Pyongyang’s recent test is step forwardA senior government official in Seoul who has knowledge of North Korea’s latest missile test told the JoongAng Ilbo Tuesday that local authorities believe Pyongyang significantly enhanced its target capabilities last Monday by attaching a canard and “optical equipment” of some sort to the projectile.
A canard is a small wing-like projection that helps a missile steer towards its intended target.
The source, who spoke on the condition of anonymity, said Seoul officials were not sure at this point whether the optical equipment North Korea attached to its latest missile was a camera or a laser, adding that further analysis was ongoing.
If the assessments are correct, they would support North Korea’s claim on Tuesday that it successfully conducted a missile launch using a “precision guidance system.”
The regime’s state-run Korean Central News Agency (KCNA) reported that the missile was “loaded with fin-controlled warhead in the active-flying section” and “reconfirmed the accuracy of the velocity correction and altitude stabilization system by a small heat jet engine in the middle-flying section.”
The KCNA said that the missile was a medium-range missile and that it landed only seven meters (23 feet) from its target. This was a denial of reports by South Korean and American militaries that North Korea fired a short-range Scud missile Monday. A North Korean Scud missile is known to have the capacity to fly 500 kilometers (311 miles), while a mid-range missile can travel 1,000 to 3,000 kilometers.
The official who spoke with the JoongAng Ilbo questioned whether the missile landed seven meters from its target, but admitted that the North appears to have considerably improved in recent tests. “We used to see North Korea shooting Scud-missiles that landed as much as 900 meters from their targets,” said the source. “These days, that has come down to 190 meters.” The official credited the advancement to the use of optical equipment and a canard.
In the KCNA dispatch Tuesday, leader Kim Jong-un, who reportedly ordered and observed the missile launch, was said to have expressed satisfaction “over the fact that its preparatory process before launching was more automated than the preceding” Hwasong missiles, which would “reduce the launching time so as to rapidly contain enemies’ armed provocations.”

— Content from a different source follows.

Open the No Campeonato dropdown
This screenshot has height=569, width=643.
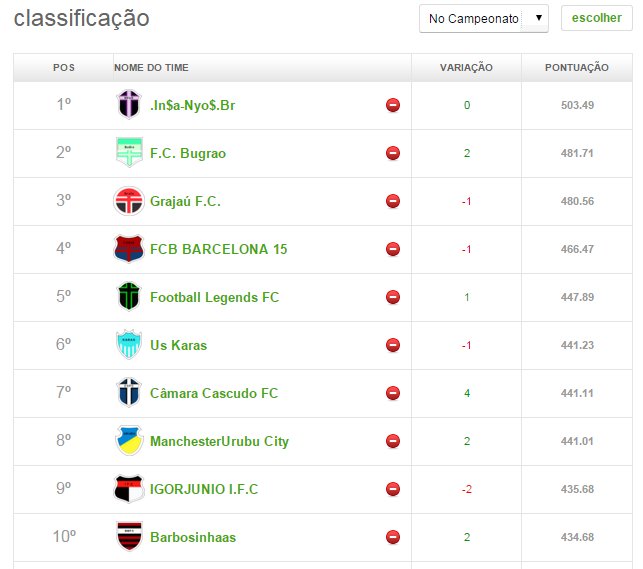[x=483, y=18]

If true, this could challenge South Korea’s Kill Chain system, which works by Seoul carrying out a pre-emptive strike against a North Korean missile thought to be heading for the South. This was Pyongyang’s ninth missile test this year, and third since the inauguration of South Korean President Moon Jae-in.
The Scud missile was fired at 5:39 a.m. Monday from the eastern coast city of Wonsan, Kangwon Province, traveling 450 kilometers after peaking at an altitude of 120 kilometers, according to local military officials.